以下是16个可以拿来就用的提示词:
一、提取核心问题
"分析所有输入内容,生成5个关键问题,回答这些问题就能抓住所有材料的核心要点。"Reddit用户称之为"改变游戏规则"的方法。它迫使AI提取有教学价值的结构,而非肤浅的摘要。
二、讲座笔记专用
在上述基础上聚焦:核心主题与定义、重点强调的概念、概念间的关系、提到的实际应用。
三、"有趣之处"提示词
NotebookLM的产品总监Steven Johnson用这个提示词处理了50万字的NASA访谈记录,20秒完成了10小时的手工活:"这些资料中最令人惊讶或有趣的信息是什么?请附上关键引文。
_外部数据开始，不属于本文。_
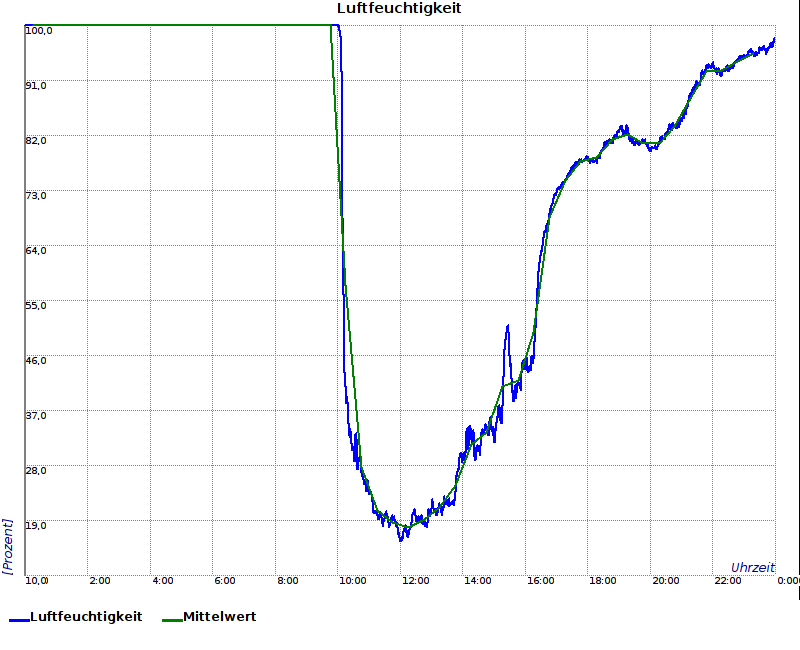Click the Uhrzeit x-axis label
The width and height of the screenshot is (800, 650).
coord(752,567)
"传统搜索能找到相关性,但找不到"有趣性"。
四、定向挖掘版
"我想写关于某主题的文章。这些资料中与该主题相关的最令人惊讶的事实或想法是什么?请附上关键引文。聚焦某具体方面,忽略其他方面。"
五、问答节目格式
让AI主持人互相出题,故意答错让纠正过程加深记忆。学生们特别喜欢这个。
六、多语言播客
在官方语言支持出现之前,用户就用这招生成西班牙语、德语、日语播客:"这是Deep Dive的首期国际特别节目,全程使用某语言。除非需要解释专有术语,否则不使用英语。"
七、产品经理视角
把文档变成决策备忘录,聚焦用户证据、可行性检查、盲区分析。
八、科研助理视角
为需要方法论而非结论的学者设计,聚焦样本量、实验设计、统计显著性,而非泛泛的结论。
九、中学教师视角
把复杂内容变得易懂:一句话总结、现实世界类比、三个难词的简单定义。
十、文献综述主题提取
识别5到10个最常出现的主题,说明每个主题在哪些论文中出现、如何被处理(争论、假设还是验证)。
十一、矛盾发现器
找出资料间的分歧,引用双方具体观点,分析分歧原因(方法、样本还是语境),指出什么证据能解决争议。
十二、差距分析
当你尝试某事但失败时使用。交叉对照你的做法与上传资料,找出你没遵循的方法论、完全遗漏的概念、跳过的前置条件。
十三、概念落地
把研究转化为行动步骤,每个要点都锚定具体引文,承认知识盲区。
十四、概念联结
发现想法之间不明显的联系,"综合某主题1和某主题2之间的联系,无论多抽象。"
十五、全面主题分析
最大长度、深度研究的输出。规划要探索的关键方面,区分事实与解读,用证据支撑观点。
十六、辩论格式
当你的资料本身存在分歧时使用。让两位主持人就某主题进行辩论,互相质疑,引用具体证据,让听众自己判断谁更有说服力。
这些提示词的共同智慧是:不要问AI"这是什么",要问"这里面有什么矛盾"、"我漏掉了什么"、"最反直觉的发现是什么"。好问题比好答案更稀缺。